Dilema Subsidi dan Inflasi

 

Oleh : Insani Arif Situmorang, Mahasiswa FEUI, Peserta Generasi Bank Indonesia

 

Subsidi telah menjadi polemik di Indonesia selama beberapa tahun terakhir. Bahkan, di era pemerintahan yang baru, harga bahan bakar minyak (BBM) seakan dilempar ke pasar sehingga terjadi fluktuasi harga yang menyebabkan ketidakpastian dalam perekonomian. Terlepas dari ketidakpastian tersebut, subsidi BBM menjadi beban bagi pemerintah. Realisasi subsidi BBM di tahun 2014 adalah sebesar Rp 240 triliun atau sebesar 13,6% dari realisasi belanja negara. Nilai ini lebih kecil dibandingkan nilai yang dianggarkan yakni sebesar Rp 246 triliun. Padahal pada tahun sebelumnya, nilai realisasi membengkak dibandingkan pagunya.

Kementerian Keuangan menilai kebijakan penyesuaian harga BBM membuat target subsidi dapat tercapai.  Tekanan pengurangan subsidi BBM dinilai akan menambah penderitaan masyarakat dengan meningkatnya indeks harga konsumen dikarenakan kenaikan indeks harga barang yang diatur pemerintah.
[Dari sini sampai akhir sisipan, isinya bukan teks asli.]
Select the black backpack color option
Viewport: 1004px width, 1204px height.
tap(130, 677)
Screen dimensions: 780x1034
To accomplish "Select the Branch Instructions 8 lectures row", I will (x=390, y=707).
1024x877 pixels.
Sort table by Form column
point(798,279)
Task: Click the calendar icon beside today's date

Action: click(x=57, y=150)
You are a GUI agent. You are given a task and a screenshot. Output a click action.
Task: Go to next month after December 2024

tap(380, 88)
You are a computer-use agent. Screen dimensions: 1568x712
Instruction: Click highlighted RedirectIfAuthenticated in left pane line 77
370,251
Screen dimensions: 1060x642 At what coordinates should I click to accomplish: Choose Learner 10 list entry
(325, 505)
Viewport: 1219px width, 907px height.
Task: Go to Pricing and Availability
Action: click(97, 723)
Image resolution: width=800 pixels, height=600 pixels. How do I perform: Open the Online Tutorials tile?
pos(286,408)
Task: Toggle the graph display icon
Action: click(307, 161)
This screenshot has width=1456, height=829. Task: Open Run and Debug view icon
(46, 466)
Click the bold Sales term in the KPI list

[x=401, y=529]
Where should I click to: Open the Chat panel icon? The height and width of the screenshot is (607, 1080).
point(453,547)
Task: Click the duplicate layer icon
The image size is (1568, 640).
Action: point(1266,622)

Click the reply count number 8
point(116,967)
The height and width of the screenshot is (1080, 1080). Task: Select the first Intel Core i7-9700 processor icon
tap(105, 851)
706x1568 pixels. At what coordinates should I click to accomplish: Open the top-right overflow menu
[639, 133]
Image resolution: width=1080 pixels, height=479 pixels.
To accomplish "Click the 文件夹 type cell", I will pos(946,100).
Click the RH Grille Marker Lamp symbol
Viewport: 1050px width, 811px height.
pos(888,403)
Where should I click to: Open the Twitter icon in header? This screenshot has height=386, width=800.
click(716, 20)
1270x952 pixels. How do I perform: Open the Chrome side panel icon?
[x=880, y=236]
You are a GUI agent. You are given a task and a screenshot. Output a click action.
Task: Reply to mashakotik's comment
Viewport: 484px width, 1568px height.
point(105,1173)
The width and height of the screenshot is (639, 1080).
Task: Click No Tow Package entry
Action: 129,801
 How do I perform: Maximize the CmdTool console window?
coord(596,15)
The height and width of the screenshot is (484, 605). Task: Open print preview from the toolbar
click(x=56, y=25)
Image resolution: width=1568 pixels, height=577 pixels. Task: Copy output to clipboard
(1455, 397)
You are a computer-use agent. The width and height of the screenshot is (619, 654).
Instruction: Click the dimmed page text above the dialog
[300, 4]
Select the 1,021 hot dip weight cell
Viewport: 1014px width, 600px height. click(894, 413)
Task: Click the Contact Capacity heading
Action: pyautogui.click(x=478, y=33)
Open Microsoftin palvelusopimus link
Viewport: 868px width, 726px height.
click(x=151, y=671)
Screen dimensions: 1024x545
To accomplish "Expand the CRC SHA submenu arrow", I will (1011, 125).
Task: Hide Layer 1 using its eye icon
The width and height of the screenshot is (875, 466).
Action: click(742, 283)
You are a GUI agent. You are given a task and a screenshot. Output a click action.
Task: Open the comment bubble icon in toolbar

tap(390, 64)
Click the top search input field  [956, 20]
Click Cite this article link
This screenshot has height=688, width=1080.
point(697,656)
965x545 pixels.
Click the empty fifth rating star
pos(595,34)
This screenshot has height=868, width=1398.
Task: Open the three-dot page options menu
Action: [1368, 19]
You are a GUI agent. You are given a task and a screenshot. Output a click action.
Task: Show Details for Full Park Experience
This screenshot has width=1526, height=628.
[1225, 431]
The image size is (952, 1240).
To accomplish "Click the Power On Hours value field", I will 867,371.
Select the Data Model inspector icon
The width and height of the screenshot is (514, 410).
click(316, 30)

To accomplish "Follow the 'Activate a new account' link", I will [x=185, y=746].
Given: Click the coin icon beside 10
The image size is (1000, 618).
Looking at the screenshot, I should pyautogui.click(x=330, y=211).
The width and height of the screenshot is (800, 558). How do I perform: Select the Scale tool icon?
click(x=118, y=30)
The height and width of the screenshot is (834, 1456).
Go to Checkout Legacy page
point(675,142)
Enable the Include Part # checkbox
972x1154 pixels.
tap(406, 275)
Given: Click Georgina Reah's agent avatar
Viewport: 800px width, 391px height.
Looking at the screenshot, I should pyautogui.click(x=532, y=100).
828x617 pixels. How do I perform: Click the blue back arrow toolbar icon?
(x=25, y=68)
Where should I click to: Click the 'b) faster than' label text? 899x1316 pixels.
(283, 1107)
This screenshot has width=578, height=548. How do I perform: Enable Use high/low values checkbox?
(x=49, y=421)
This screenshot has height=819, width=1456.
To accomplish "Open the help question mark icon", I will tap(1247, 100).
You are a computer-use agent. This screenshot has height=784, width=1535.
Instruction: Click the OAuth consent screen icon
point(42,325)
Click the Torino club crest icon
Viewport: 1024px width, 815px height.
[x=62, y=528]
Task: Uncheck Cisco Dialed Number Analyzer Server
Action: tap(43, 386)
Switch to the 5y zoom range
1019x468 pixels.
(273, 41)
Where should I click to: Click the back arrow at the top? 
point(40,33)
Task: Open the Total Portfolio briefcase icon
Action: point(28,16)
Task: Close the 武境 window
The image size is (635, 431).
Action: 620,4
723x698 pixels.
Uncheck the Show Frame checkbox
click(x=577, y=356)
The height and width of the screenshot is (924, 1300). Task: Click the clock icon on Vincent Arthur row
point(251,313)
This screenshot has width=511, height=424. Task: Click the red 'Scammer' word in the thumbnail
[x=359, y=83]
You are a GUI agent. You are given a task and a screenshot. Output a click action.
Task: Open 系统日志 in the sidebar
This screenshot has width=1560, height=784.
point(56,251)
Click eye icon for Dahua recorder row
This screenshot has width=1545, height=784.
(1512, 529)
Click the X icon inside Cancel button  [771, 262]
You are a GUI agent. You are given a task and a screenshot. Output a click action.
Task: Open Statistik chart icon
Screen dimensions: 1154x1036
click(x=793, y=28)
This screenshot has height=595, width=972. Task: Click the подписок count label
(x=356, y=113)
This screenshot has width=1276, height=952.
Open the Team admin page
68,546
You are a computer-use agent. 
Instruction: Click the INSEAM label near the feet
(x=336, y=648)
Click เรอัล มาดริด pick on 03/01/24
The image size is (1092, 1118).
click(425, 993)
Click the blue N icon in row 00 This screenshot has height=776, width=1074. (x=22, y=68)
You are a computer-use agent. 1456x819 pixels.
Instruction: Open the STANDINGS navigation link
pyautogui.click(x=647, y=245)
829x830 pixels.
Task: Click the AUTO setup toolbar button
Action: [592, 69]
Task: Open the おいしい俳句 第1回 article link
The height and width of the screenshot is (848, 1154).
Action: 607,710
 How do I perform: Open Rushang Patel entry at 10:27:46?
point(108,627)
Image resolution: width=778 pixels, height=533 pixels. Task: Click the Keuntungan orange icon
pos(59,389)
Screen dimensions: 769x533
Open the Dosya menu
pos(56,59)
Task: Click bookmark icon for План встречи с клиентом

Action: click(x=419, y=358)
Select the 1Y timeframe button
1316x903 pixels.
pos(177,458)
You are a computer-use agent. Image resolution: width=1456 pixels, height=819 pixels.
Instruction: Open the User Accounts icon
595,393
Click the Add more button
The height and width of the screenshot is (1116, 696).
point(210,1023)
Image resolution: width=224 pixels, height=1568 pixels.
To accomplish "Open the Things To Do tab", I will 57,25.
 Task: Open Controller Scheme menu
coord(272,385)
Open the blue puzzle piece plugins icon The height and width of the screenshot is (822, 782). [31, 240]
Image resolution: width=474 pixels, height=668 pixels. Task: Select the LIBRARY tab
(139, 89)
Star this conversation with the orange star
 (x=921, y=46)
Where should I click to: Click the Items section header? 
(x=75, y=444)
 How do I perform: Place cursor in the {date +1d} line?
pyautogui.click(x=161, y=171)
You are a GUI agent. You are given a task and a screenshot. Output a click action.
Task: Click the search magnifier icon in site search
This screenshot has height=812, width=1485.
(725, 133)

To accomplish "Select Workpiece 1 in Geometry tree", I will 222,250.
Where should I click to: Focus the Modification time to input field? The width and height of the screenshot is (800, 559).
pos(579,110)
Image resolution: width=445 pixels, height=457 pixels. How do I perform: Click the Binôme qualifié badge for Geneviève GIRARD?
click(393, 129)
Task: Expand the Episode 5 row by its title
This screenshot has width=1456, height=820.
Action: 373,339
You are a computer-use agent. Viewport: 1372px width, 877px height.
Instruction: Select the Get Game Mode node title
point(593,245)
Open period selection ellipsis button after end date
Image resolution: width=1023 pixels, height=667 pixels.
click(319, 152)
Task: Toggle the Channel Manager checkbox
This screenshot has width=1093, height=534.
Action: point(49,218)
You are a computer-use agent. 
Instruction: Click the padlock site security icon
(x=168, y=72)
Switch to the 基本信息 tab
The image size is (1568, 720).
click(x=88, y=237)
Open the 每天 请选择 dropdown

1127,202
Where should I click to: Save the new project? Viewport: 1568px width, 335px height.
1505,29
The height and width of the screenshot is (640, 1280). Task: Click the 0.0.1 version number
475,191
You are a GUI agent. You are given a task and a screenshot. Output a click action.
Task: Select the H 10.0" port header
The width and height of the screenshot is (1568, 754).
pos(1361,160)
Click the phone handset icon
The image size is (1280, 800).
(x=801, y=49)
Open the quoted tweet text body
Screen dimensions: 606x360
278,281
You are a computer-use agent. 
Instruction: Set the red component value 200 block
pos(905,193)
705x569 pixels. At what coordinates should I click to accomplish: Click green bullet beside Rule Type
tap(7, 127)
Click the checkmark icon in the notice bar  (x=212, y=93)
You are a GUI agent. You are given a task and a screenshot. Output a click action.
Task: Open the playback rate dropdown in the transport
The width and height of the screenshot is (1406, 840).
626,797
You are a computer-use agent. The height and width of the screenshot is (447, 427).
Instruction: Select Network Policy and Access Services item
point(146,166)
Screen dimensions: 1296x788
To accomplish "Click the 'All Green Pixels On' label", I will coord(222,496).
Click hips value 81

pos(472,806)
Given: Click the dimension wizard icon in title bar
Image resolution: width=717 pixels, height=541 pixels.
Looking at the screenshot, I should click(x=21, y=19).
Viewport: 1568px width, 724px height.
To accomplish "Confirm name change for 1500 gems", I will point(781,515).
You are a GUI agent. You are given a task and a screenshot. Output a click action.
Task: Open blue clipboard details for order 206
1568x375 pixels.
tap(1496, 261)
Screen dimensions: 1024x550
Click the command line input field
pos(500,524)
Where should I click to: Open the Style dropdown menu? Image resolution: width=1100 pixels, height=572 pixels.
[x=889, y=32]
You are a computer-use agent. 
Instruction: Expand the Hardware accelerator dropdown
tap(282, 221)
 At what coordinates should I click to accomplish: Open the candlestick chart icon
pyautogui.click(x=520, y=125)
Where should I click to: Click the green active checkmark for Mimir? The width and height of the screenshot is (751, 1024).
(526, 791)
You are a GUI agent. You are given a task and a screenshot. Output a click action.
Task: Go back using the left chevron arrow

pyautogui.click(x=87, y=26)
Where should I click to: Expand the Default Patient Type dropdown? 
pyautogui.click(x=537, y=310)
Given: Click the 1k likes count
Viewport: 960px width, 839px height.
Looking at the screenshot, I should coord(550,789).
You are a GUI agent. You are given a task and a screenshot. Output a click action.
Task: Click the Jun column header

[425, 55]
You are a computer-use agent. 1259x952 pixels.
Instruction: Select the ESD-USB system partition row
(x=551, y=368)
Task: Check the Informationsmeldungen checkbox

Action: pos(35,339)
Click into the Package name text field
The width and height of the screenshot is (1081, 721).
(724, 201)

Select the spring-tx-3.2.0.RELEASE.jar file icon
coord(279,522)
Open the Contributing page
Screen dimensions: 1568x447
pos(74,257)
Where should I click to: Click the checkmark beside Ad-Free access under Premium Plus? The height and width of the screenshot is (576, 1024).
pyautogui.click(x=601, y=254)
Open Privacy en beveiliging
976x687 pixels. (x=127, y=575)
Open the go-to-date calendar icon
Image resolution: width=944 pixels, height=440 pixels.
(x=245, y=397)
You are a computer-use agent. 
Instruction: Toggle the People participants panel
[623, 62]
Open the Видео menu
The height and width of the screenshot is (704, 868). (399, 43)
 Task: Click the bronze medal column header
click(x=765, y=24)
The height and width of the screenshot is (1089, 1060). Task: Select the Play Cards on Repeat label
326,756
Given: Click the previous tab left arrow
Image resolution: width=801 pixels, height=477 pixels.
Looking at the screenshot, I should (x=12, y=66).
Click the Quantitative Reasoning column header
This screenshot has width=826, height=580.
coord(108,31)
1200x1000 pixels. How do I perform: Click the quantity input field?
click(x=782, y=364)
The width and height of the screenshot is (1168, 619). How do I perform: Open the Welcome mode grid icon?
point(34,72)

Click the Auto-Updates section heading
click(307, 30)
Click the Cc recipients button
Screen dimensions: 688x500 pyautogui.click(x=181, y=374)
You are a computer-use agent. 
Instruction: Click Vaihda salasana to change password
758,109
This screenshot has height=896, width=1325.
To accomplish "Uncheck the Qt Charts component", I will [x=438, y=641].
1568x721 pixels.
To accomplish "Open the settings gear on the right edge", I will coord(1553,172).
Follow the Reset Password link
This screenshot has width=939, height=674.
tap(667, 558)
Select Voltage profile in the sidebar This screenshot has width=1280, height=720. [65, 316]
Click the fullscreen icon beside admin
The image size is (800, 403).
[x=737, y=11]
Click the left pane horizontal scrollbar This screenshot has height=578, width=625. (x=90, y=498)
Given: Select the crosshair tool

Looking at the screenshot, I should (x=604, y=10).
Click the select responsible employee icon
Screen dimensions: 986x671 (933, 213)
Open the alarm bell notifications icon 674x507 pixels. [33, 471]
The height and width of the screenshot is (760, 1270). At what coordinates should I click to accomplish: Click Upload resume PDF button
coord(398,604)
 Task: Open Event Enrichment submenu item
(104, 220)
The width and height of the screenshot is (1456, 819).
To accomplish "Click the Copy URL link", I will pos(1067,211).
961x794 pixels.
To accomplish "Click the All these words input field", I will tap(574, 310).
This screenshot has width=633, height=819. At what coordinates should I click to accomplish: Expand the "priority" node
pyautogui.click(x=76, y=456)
Namun, berdasarkan Nota Keuangan dan Rencana Anggaran Pendapatan dan Belanja Negara (RAPBN) 2013, meningkatnya subsidi BBM juga ditenggarai mampu meningkatkan level harga, namun melalui transmisi yang berbeda yakni melalui jalur nilai tukar.

Ketika harga minyak dunia meningkat, disparitas harga antara minyak dunia dan dalam negeri akan semakin besar sehingga menaikkan nilai subsidi. Harga minyak dalam negeri yang murah relatif terhadap harga minyak dunia memicu terjadinya peningkatan konsumsi masyarakat terhadap BBM.  Indonesia telah menjadi negara pengimpor minyak sehingga kenaikan pada harga BBM akan menaikkan nilai impor minyak sehingga mengakibatkan terjadinya defisit transaksi berjalan dan menurunnya cadangan devisa.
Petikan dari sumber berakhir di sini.